Short task. According to the Judy Garland passage below, when and where does Peter Mack perform as Judy Garland?
## begin Supplied passage
So, how did you get into Judy Garland?

I think I saw The Wizard of Oz when I was really young.

I don't remember ever having seen it for the first time.

It was just always a part of my world, I guess.

I didn't really obsess over her as an adolescent, and I'm sort of embarrassed to admit that I knew almost nothing about her life for most of my life.

But when you're a gay person, references to Judy Garland, they just kind of pop up everywhere.

Like the term friend of Dorothy to mean a gay person.

I think I first heard that in the movie Clueless when I was a kid and I had no idea what it meant.

It's references like that that made me really want to dig in and learn more about Judy Garland.

So I recently started listening to her music and watching her movies and I got really into her 1961 live album, Judy at Carnegie Hall, which is widely considered to be the high point of her singing career.

I wanted to find out exactly why this woman was and is so spellbinding to people like me, and to people like Peter Mack, who you heard at the top of the show.

He performs as Judy Garland every Saturday in New York City.

Peter's show is one of the most wholesome things I've ever seen.

Judy curses a little and needles the audience a bit, but it all feels sort of removed from time, from another era.

The set list and style of the show changes every few weeks, but when I saw it, it was a cabaret of Judy classics from the Broadway songbook.

He wore a black sequined gown, black Judy wig, and makeup to block out his eyebrows in order to look a little bit more like Judy.

At first, it's a bit strange because you know it's a man wearing a dress in front of you, but when you see Peter actually start to sing and move around the stage, muss up his wig and throw the microphone cord over his shoulder, you totally forget that he's not Judy Garland.

What Peter is doing here, it might seem really, really niche.

He's a male Judy Garland tribute artist, after all.

But it's actually part of a centuries-old mainstream tradition.

In other words, it's not niche at all.

And to see that, we need to go back to vaudeville.

Female impersonators have existed as long as theater has existed, originally because women weren't allowed to perform on stage.

But even after that changed, female impersonation persisted as popular entertainment well into the 20th century.

In vaudeville, female impersonation was just another one one of the acts.

Joe E.

Jeffries is a professor of theater studies at NYU and the New School with a focus on gender performance.

Generally, these acts took the form of the impersonator coming out and telling perhaps a funny little story, singing a song or two, maybe doing a simple dance, and some of the acts at the end would take off the wig to reveal that Indeed, this was a man underneath this outfit, because portions of the audience might not have known up until that point that that was a man up there on stage in front of them.

Some of these performers became quite famous.
## end Supplied passage
## begin Provided data
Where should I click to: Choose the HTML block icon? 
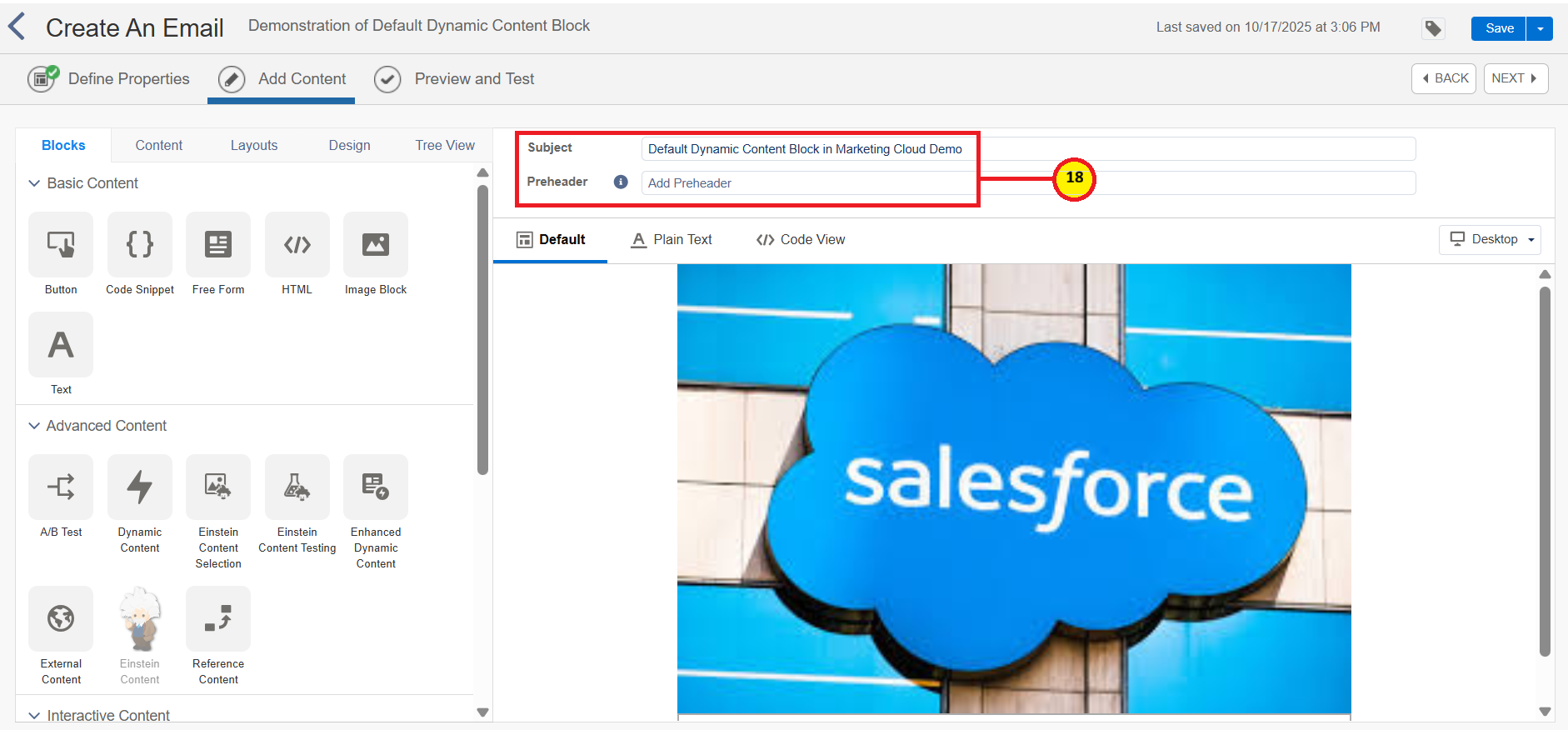(297, 244)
## end Provided data
Task output. Every Saturday in New York City.